Closed RickKessler closed 1 week ago
It sounds like 4 jobs died over the weekend. Were there other concurrent jobs (or jobs at other times during the weekend) that completed successfully?
There's nothing in the NERSC outage log to indicate that there was a problem. The first step is to look at the log and potentially use the job ids to see what condition caused the terminations. How many of the 4 really hung - versus died? And by "hung" it required the user to terminate the job or did it just terminate when the time expired?
While you can run these interactively, what would happen if you resubmitted the job to batch? Would it complete or would you see the same termination/hanging?
Where do these *.LOCK files get written and presumably removed?
Trying to figure out what I can from the logs, starting with CPU0004_JOBLIST_cori07.LOG
PT005_SPLIT005.DONE
Run merge_driver monitor task.
# ===========================================
# merge_driver: Begin at 2021-12-10 06:52:09 (24728)
# merge_driver: read SUBMIT.INFO
# merge_driver: Found existing BUSY_MERGE_CPU0019.LOCK --> exit merge process.
1
Wait for snlc_fit.exe if SNANA make is in progress
snlc_fit.exe exists -> continue
Wait for ../PIP_PLASTICC_COMBINED_PLASTICC_SIMDATA-0023/FITOPT000.FITRES
../PIP_PLASTICC_COMBINED_PLASTICC_SIMDATA-0023/FITOPT000.FITRES exists -> continue
and I see ../PIP_PLASTICC_COMBINED_PLASTICC_SIMDATA-0023/FITOPT000.FITRES ../PIP_PLASTICC_COMBINED_PLASTICC_SIMDATA-0023/FITOPT000.FITRES
exists
is it at that point that it hung? What was supposed to happen next?
Similarly for CPU0005_JOBLIST_cori07.LOG, I see the file mentioned at the end of the log:
../PIP_PLASTICC_COMBINED_PLASTICC_SIMDATA-0029/FITOPT000.FITRES
# merge_driver: Found existing BUSY_MERGE_CPU0014.LOCK --> exit merge process.
1
Wait for snlc_fit.exe if SNANA make is in progress
snlc_fit.exe exists -> continue
Wait for ../PIP_PLASTICC_COMBINED_PLASTICC_SIMDATA-0029/FITOPT000.FITRES
../PIP_PLASTICC_COMBINED_PLASTICC_SIMDATA-0029/FITOPT000.FITRES exists -> continue
Actually @RickKessler, @Catarina-Alves's job failures may be associated with exhausting her NERSC Compute allocation - she doesn't have any hours left to run batch jobs. I sent a note over the weekend, if needed, she can apply for more NERSC time:
If you need more compute time for DESC, there is a form on this Confluence page to make a request: https://confluence.slac.stanford.edu/display/LSSTDESC/How+To+Apply+For+NERSC+Computing+Time
Any request should be associated with an approved DESC Project which are listed in the PubDB. Please include an estimate of the computing needs for your project including how you determined how much more time you need. If you need any help putting in a request or have any other questions, just let us know.

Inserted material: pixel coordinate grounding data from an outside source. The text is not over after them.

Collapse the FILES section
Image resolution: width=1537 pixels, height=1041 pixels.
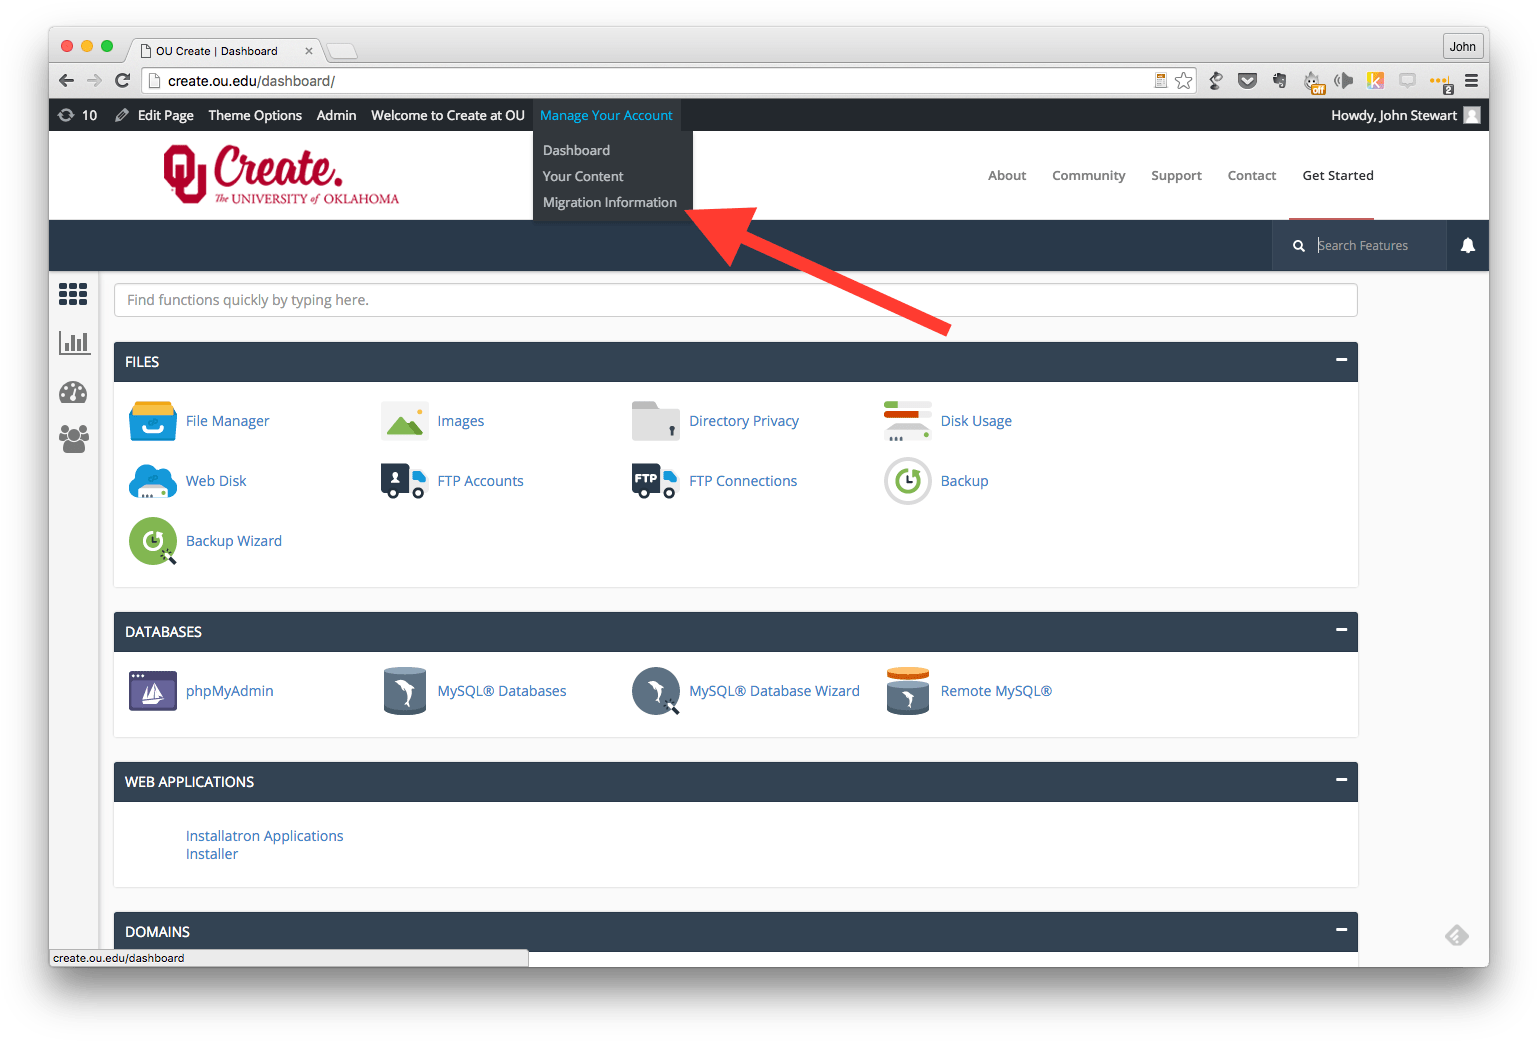pos(1340,361)
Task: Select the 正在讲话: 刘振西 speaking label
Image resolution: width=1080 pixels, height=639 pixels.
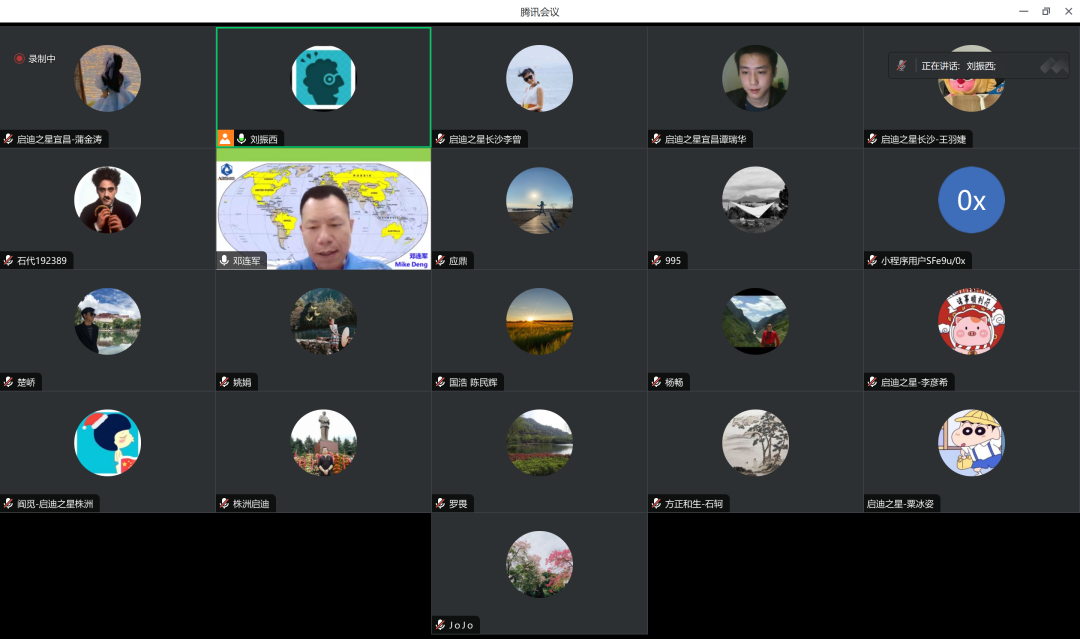Action: (x=958, y=66)

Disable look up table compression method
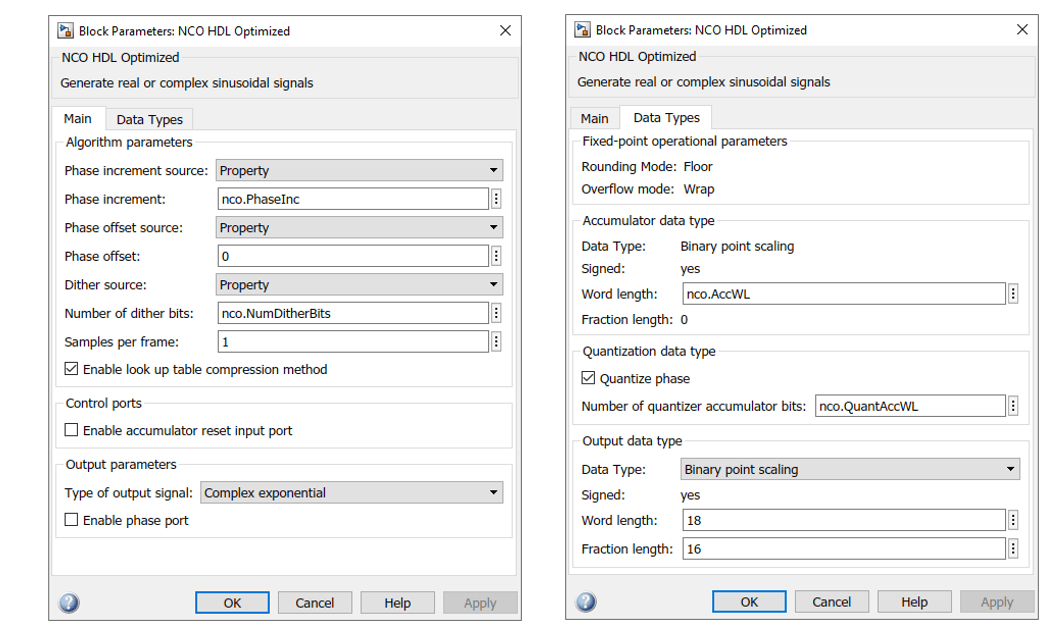click(x=71, y=369)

Hi, Ayan here..for the jobs I ran/submitted I would like to mention that I have no allocation hour issue I think. I have/should have sufficient hours left still. Further to answer some of your concerns, overall I submitted the job 3 times, every time it hung at some point, not exactly the same point but hung nevertheless.
About your question as to how the LOG files ending should look like, something like this :
# merge_driver: Found existing BUSY_MERGE_CPU0020.LOCK --> exit merge process.
1
Wait for snlc_fit.exe if SNANA make is in progress
snlc_fit.exe exists -> continue
Wait for ../PIP_PLASTICC_COMBINED_PLASTICC_SIMDATA-0022/FITOPT000.FITRES
../PIP_PLASTICC_COMBINED_PLASTICC_SIMDATA-0022/FITOPT000.FITRES exists -> continue
Finished snlc_fit.exe -> create PIP_PLASTICC_COMBINED_PLASTICC_SIMDATA-0022_FITOPT005_SPLIT005.DONE
Run merge_driver monitor task.
Overall, there was no crashing, no error message. Simply it expired with the time finished. And this happened 3 times in total, submitted with different wall time and other job configurations.
I used the term "hung" or "died" because I cannot distinguish the difference. To be a bit more clear, the CPU.CMD script never got control after the "snlc_fit.exe" program was executed. If the snlc_fit.exe program aborts or crashes, control returns to the CPU.CMD script which immediately calls the merge process that reports ABORT or unknown error. I don't know a mechanism for which the snlc_fit.exe program can fail in such a way that it also kills the CPU*.CMD script that launched it ... except for too-much-memory, but that should have left an error message. Regarding BUSY files, those are set only by the merge process; BUSY files can delay submitting jobs, but cannot interfere with a snlc_fit.exe job that is running.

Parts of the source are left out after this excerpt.